In the previous post, I trained a neural network to classify handwritten digits, achieving an accuracy of approximately 85% on the test data. The training process took more than an hour. To expedite the training process, I will now vectorize the implementation.

Implementation
#

Instead of iterating through the training examples one by one, I will stack them up in a matrix X and one-hot encode the labels in Y. Then I can multiply X with W and add B to get the output y.

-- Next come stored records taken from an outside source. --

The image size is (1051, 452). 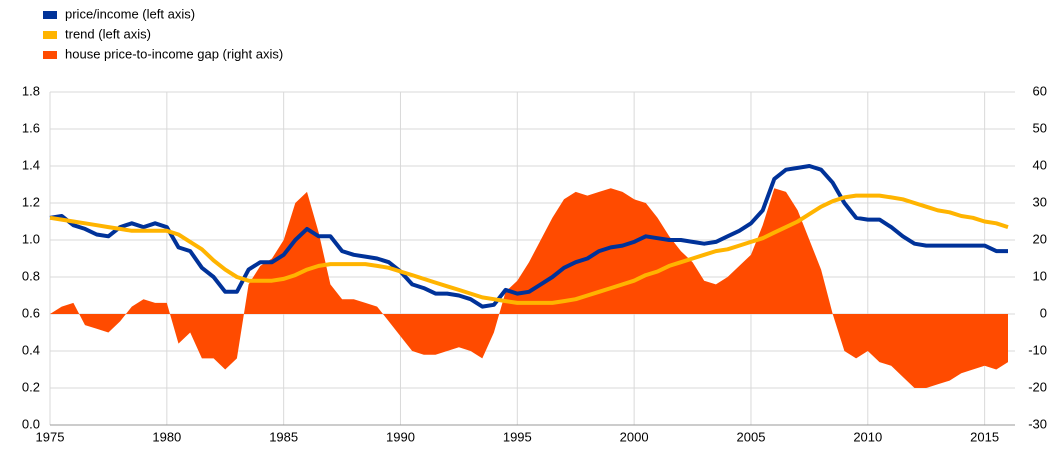 I want to click on y-tick-label: 0.2, so click(x=31, y=386).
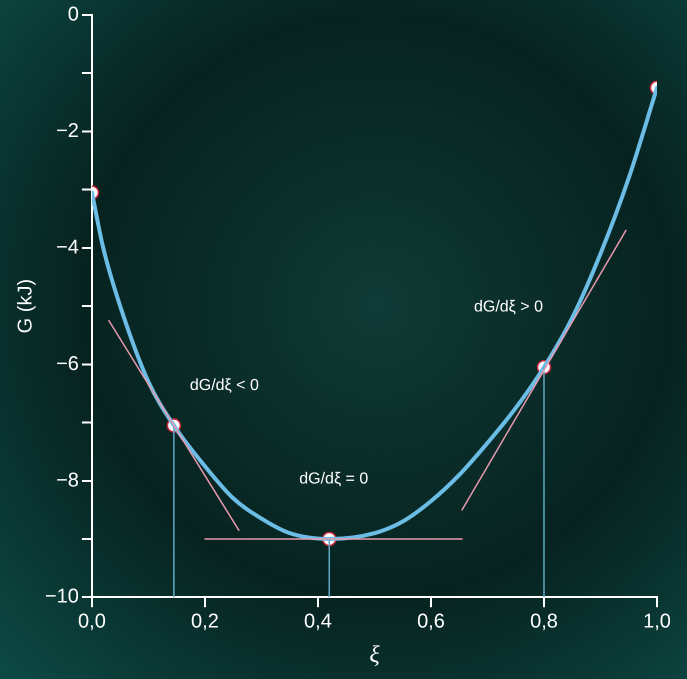 The image size is (687, 679). What do you see at coordinates (68, 480) in the screenshot?
I see `y-tick-label: −8` at bounding box center [68, 480].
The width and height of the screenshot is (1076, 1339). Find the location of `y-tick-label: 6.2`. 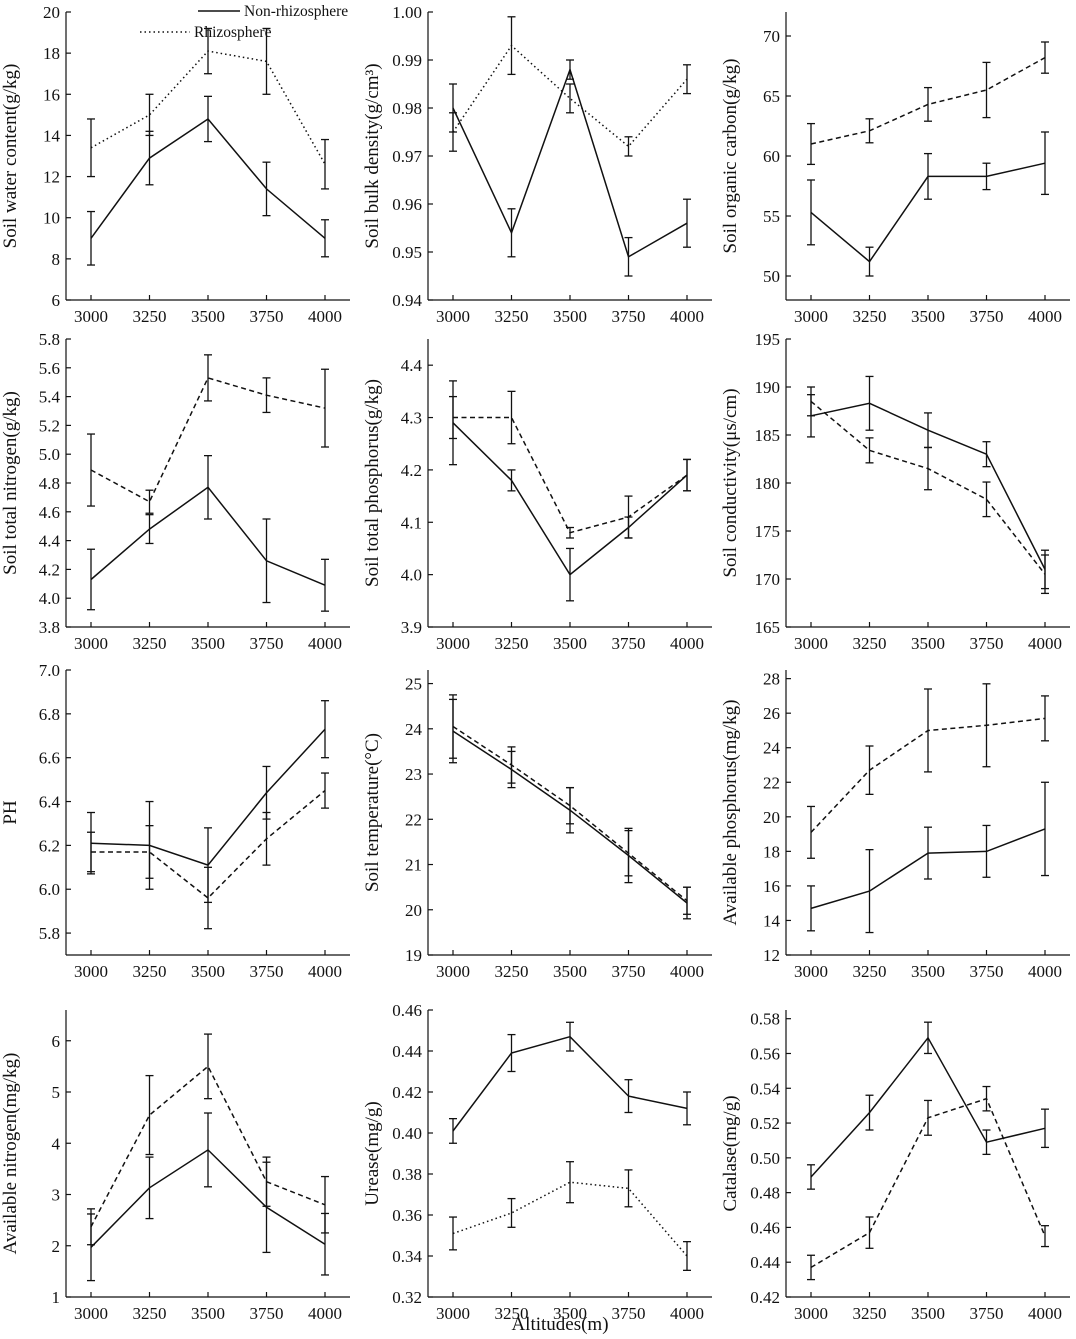

y-tick-label: 6.2 is located at coordinates (50, 846).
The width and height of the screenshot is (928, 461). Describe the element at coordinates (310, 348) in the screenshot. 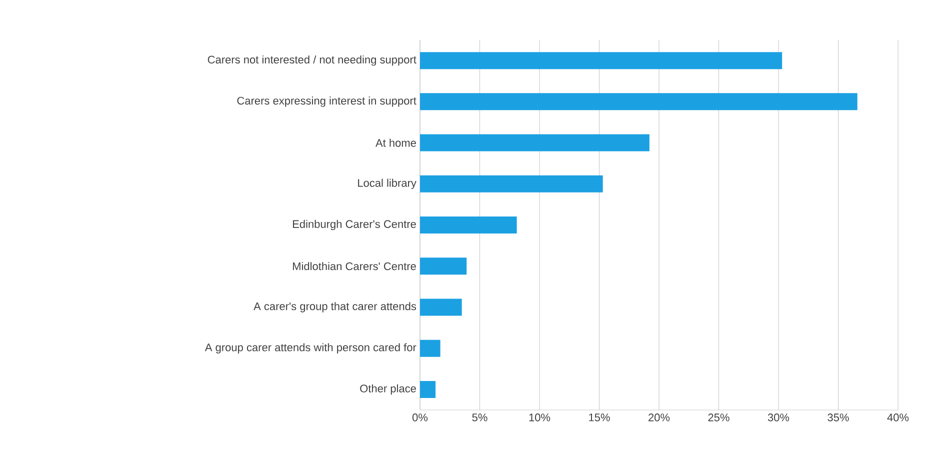

I see `y-tick-label: A group carer attends with person cared for` at that location.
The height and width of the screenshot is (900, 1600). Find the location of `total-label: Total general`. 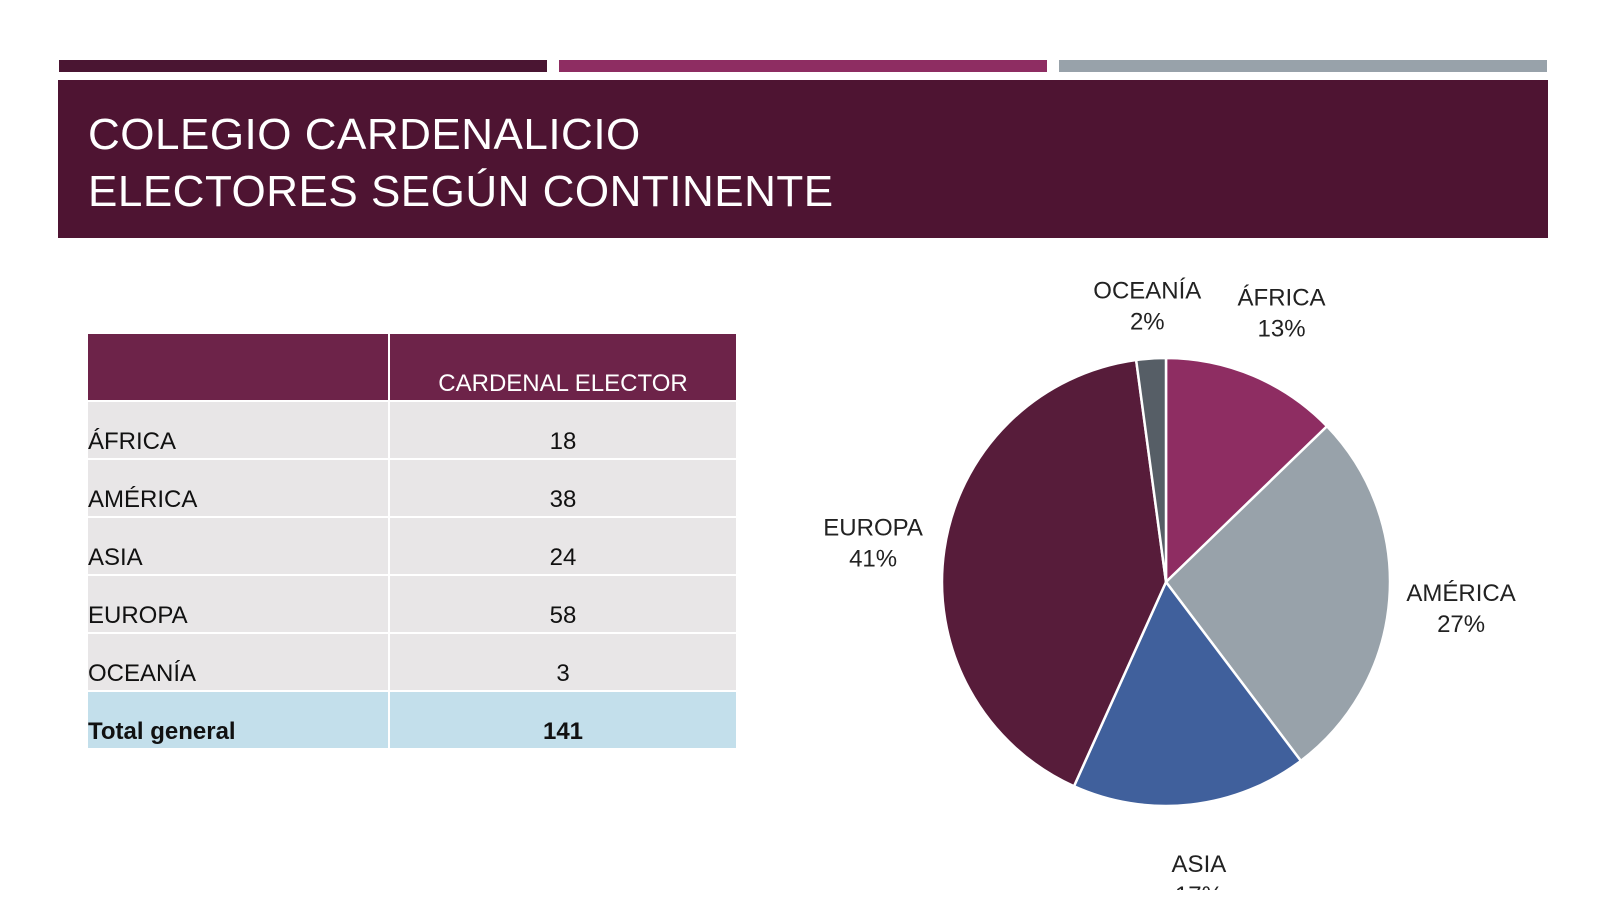

total-label: Total general is located at coordinates (239, 720).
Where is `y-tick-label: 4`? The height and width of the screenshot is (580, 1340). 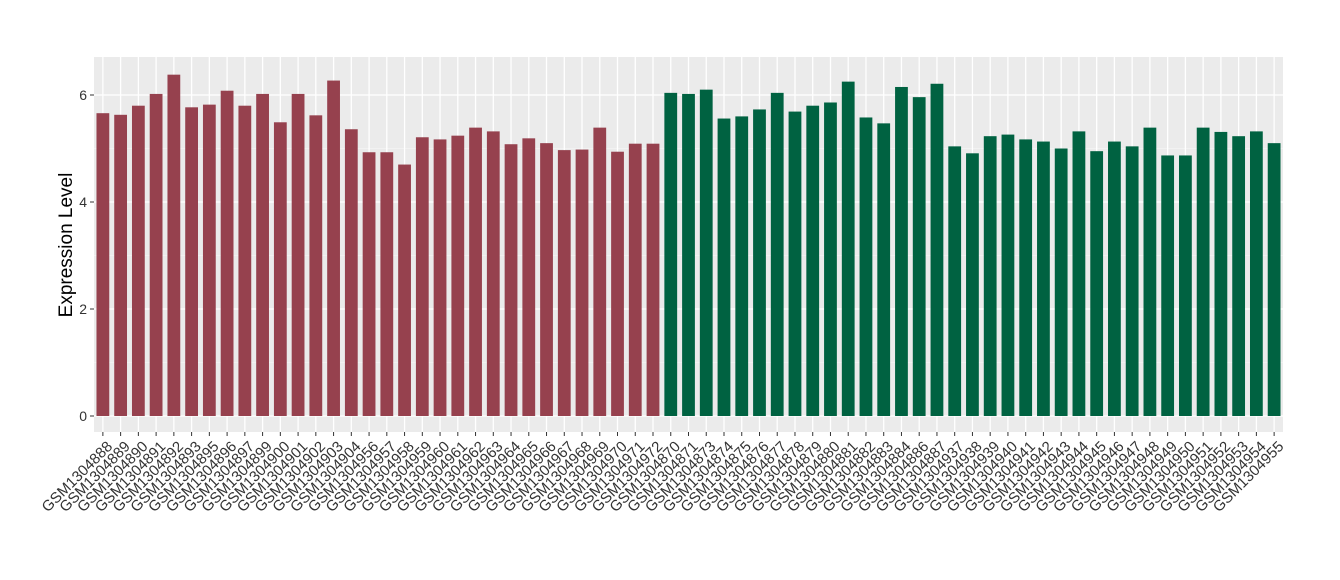
y-tick-label: 4 is located at coordinates (83, 202).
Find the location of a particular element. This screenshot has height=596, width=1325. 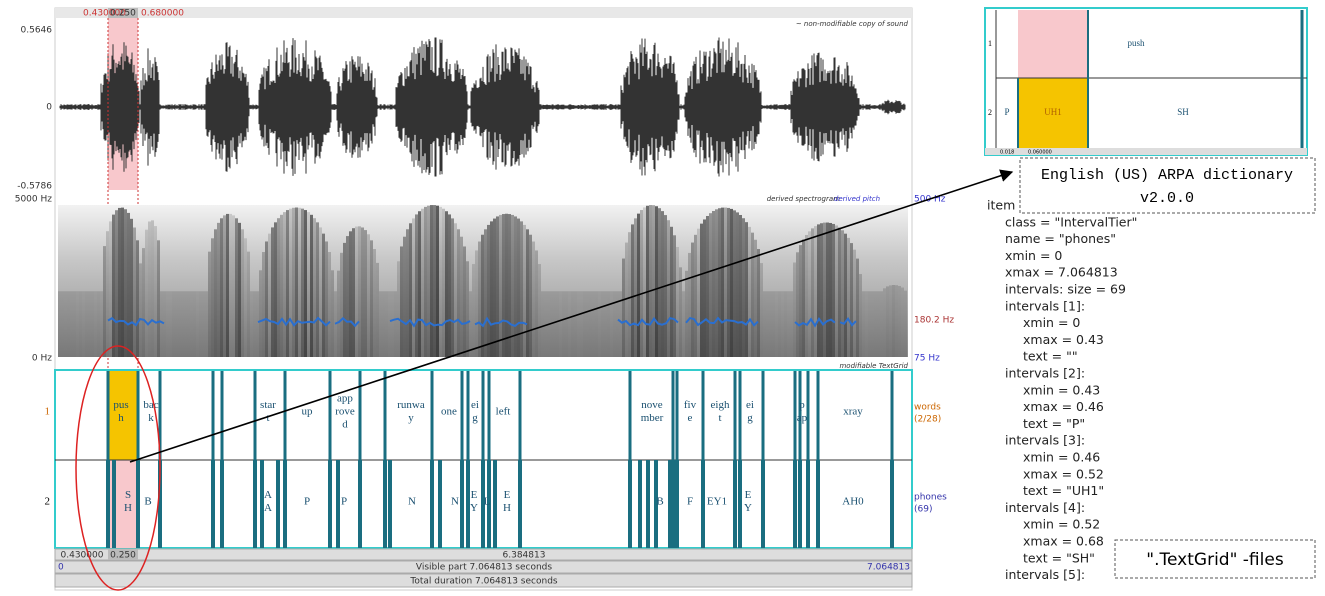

Before vectorising, I multiplied the weights with the training examples and added the bias values in the following way

$$ { \begin{bmatrix} w_{11} & w_{12} & w_{13} & w_{14}\newline w_{21} & w_{22} & w_{23} & w_{24}\newline w_{31} & w_{32} & w_{33} & w_{34} \end{bmatrix} \begin{bmatrix} x_{11}\newline x_{12}\newline x_{13}\newline x_{14} \end{bmatrix} + \begin{bmatrix} b_1\newline b_2\newline b_3 \end{bmatrix} } $$

$$ { = \begin{bmatrix} w_{11}x_{11}+w_{12}x_{12}+w_{13}x_{13}+w_{14}x_{14}+b_1\newline w_{21}x_{11}+w_{22}x_{12}+w_{23}x_{13}+w_{24}x_{14}+b_2\newline w_{31}x_{11}+w_{32}x_{12}+w_{33}x_{13}+w_{34}x_{14}+b_3 \end{bmatrix} = \begin{bmatrix} a_1\newline a_2\newline a_3 \end{bmatrix} } $$

Now, I can multiply all the training examples with the weights and add the bias values in one step

$$ { \begin{bmatrix} w_{11} & w_{12} & w_{13} & w_{14}\newline w_{21} & w_{22} & w_{23} & w_{24}\newline w_{31} & w_{32} & w_{33} & w_{34} \end{bmatrix} \begin{bmatrix} x_{11} & x_{21} & x_{31} & x_{41}\newline x_{12} & x_{22} & x_{32} & x_{42}\newline x_{13} & x_{23} & x_{33} & x_{43}\newline x_{14} & x_{24} & x_{34} & x_{44} \end{bmatrix} + \begin{bmatrix} b_1\newline b_2\newline b_3 \end{bmatrix} } $$

$$ { = \begin{bmatrix} a_{11} & a_{21} & a_{31} & a_{41}\newline a_{12} & a_{22} & a_{32} & a_{42}\newline a_{13} & a_{23} & a_{33} & a_{43} \end{bmatrix} } $$

In the code, I got rid of one for loop.

for run in range(epoch):

    # forward prop
    Z1 = np.dot(W1, X) + B1
    A1 = 1/(1+np.exp(-Z1+1e-5))

    Z2 = np.dot(W2, A1) + B2
    A2 = 1/(1+np.exp(-Z2+1e-5))

    Z3 = np.dot(W3, A2) + B3
    y = np.exp(Z3+1e-5)
    y /= sum(y)

    # back prop
    dz3 = y - Y_one
    dw3 = np.dot(dz3, A2.T)/m
    db3 = sum(dz3.T)/m
    da2 = np.matmul(W3.T, dz3)
    dz2 = A2*(1-A2)*da2
    dw2 = np.dot(dz2, A1.T)/m
    db2 = sum(dz2.T)/m
    da1 = np.matmul(W2.T, dz2)
    dz1 = A1*(1-A1)*da1
    dw1 = np.dot(dz1, X.T)/m
    db1 = sum(dz1.T)/m

    # update params
    W3 -= alpha*dw3
    B3 -= alpha*db3.reshape(-1, 1)
    W2 -= alpha*dw2
    B2 -= alpha*db2.reshape(-1, 1)
    W1 -= alpha*dw1
    B1 -= alpha*db1.reshape(-1, 1)

Conclusion
#

The training process became 15x faster in the vectorised form, producing similar results to the non-vectorised form.